Don't Fret About This High Dividend ETF
High dividend stocks and exchange-traded funds are often thought to be vulnerable when the Federal Reserve embarks upon rate tightening cycles. For instance the WisdomTree U.S. High Dividend Fund (NYSE:DHS) tracks an index that has a trailing 12-month dividend yield of 4.08 percent and since the start of 2018, the S&P 500 has outpaced DHS by a significant margin.
DHS allocates more than 13 percent of its weight to real estate stocks, its second-largest sector allocation. The fund also devotes 18.52 percent of its combined weight to the rate-sensitive utilities and telecommunications sectors. All of that is to say that the ETF's laggard status in the face of four Fed rate hikes since the start of last year isn't surprising, but over the long term, DHS has the potential to surprise even as borrowing costs climb.
Declining Treasury yields don't guarantee outperformance by high dividend strategies. Those declining rates merely make, in theory, high-yield strategies more attractive.
What To Know
“From April 19, 2013, to July 8, 2016—when rates were falling by 35 basis points (bps) to that generational low—the S&P 500 Growth Index posted a total return of 53.56 percent while the WisdomTree U.S. High Dividend Index rose 'just' 45.12 percent, a gap of 844 bps (199 bps annualized),” said WisdomTree in a recent note.

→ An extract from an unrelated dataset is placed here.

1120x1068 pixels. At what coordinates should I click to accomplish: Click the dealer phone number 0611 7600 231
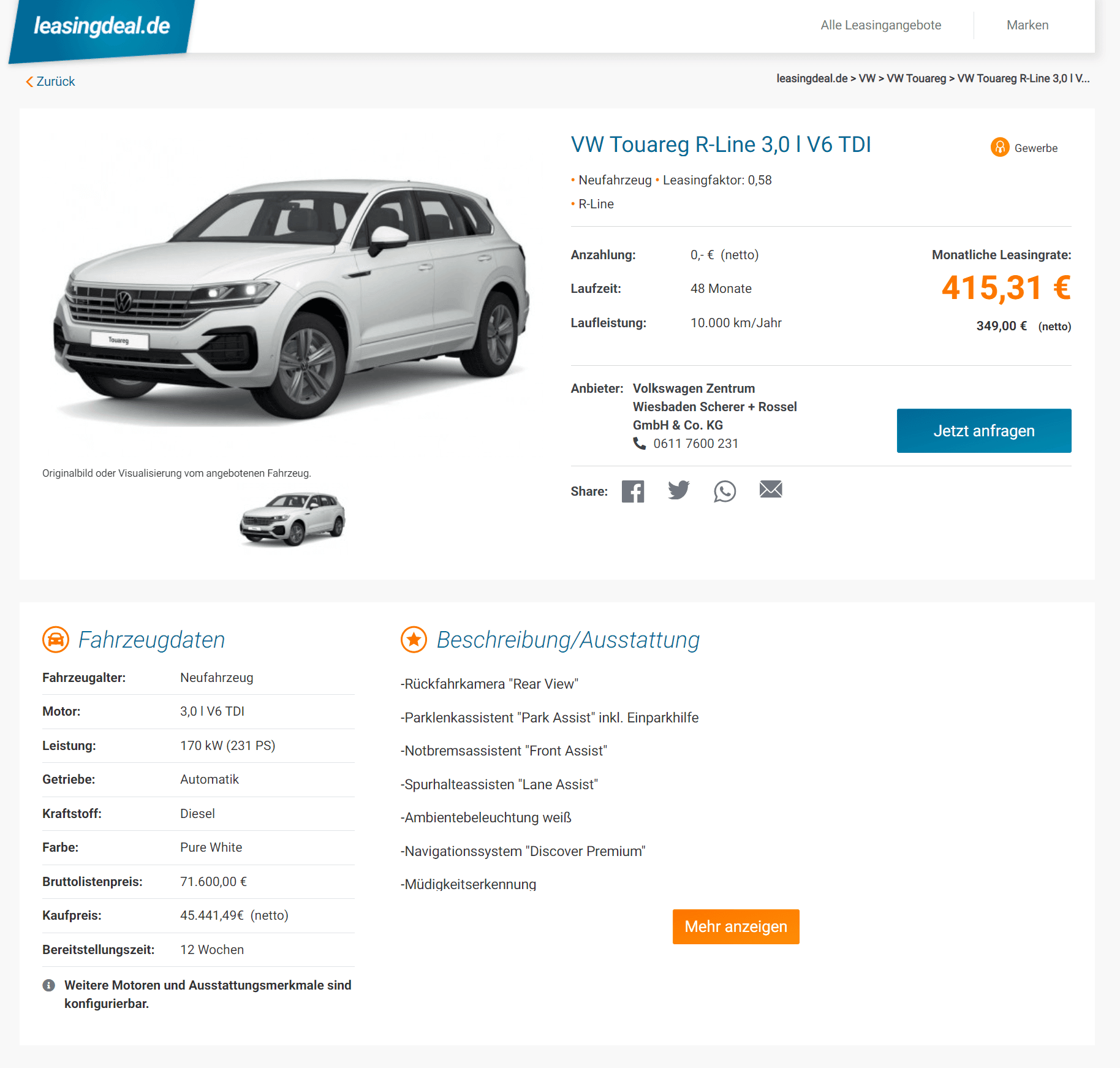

Year-to-date, DHS has been hampered by its exposure to sectors deemed as rate-sensitive as well as lack of exposure to groups that benefit from higher interest rates. For example, the fund devotes just 6.71 percent to financial services stocks, but that time is probably too narrow in which to measure DHS's rising rates abilities.
Why It's Important
If it were a trade, expectations for higher interest rates this year would likely be seen as crowded.
“And crowded is an understatement: 38 of 43 economics teams anticipate a rise in 10-Year Treasury yields by the fourth quarter of 2019, with a median target of 3.42 percent,” said WisdomTree. “If they are proven wrong—and if the market keeps 'caring' about rates in 2018 the way it did in 2016 and 2017—DHS could surprise investors to the upside.”
The case for DHS isn't done. In fact, the ETF has some rebound potential. Its largest sector weight is the rebounding energy patch at 13.28 percent. That sector often performs well when rates and inflation rise. Additionally, DHS allocates almost 23 percent of its combined weight to health care and technology names — sectors that have been durable in previous tightening environments.